#### Data listing
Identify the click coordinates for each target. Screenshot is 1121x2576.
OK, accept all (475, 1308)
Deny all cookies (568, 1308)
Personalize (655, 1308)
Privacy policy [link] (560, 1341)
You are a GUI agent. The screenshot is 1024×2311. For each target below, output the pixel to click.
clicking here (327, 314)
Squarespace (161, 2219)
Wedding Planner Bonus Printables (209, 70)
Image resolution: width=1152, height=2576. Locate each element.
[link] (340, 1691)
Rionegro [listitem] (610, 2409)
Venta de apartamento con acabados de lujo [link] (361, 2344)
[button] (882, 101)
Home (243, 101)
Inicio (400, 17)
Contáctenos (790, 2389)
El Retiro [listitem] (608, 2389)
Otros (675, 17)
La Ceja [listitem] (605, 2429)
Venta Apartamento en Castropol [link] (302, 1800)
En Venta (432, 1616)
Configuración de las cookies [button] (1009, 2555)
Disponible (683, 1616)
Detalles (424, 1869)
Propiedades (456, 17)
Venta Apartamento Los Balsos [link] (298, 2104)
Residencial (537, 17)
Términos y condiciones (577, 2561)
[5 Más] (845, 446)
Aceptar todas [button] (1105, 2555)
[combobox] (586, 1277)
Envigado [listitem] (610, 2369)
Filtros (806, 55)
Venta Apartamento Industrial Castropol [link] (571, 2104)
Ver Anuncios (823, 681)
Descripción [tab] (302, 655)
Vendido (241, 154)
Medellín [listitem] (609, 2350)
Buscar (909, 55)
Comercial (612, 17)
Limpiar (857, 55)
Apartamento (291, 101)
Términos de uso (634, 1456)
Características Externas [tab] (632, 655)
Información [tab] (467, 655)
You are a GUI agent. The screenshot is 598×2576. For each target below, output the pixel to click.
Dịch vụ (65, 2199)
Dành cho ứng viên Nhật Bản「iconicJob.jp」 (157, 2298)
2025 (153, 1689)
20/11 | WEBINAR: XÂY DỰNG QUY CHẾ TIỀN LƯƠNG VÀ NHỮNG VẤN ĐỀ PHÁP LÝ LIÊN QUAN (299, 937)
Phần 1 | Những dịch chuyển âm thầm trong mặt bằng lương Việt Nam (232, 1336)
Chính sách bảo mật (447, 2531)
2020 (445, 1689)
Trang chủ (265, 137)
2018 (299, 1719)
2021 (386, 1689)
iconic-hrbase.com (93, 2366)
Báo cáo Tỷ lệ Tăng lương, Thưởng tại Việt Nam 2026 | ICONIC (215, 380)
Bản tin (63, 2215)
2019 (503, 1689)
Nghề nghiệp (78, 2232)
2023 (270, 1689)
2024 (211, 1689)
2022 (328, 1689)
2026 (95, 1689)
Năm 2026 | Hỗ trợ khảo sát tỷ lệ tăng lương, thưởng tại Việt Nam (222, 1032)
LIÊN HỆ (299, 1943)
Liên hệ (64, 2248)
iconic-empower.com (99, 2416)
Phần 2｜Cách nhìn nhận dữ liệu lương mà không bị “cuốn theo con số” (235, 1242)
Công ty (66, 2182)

#### Work to be completed
The answer must hold exactly the lines of the entries above, from the first line through the line that contains "Privacy policy [link] (560, 1341)", and no others.

#### Expected answer
Identify the click coordinates for each target. Screenshot is 1121x2576.
OK, accept all (475, 1308)
Deny all cookies (568, 1308)
Personalize (655, 1308)
Privacy policy [link] (560, 1341)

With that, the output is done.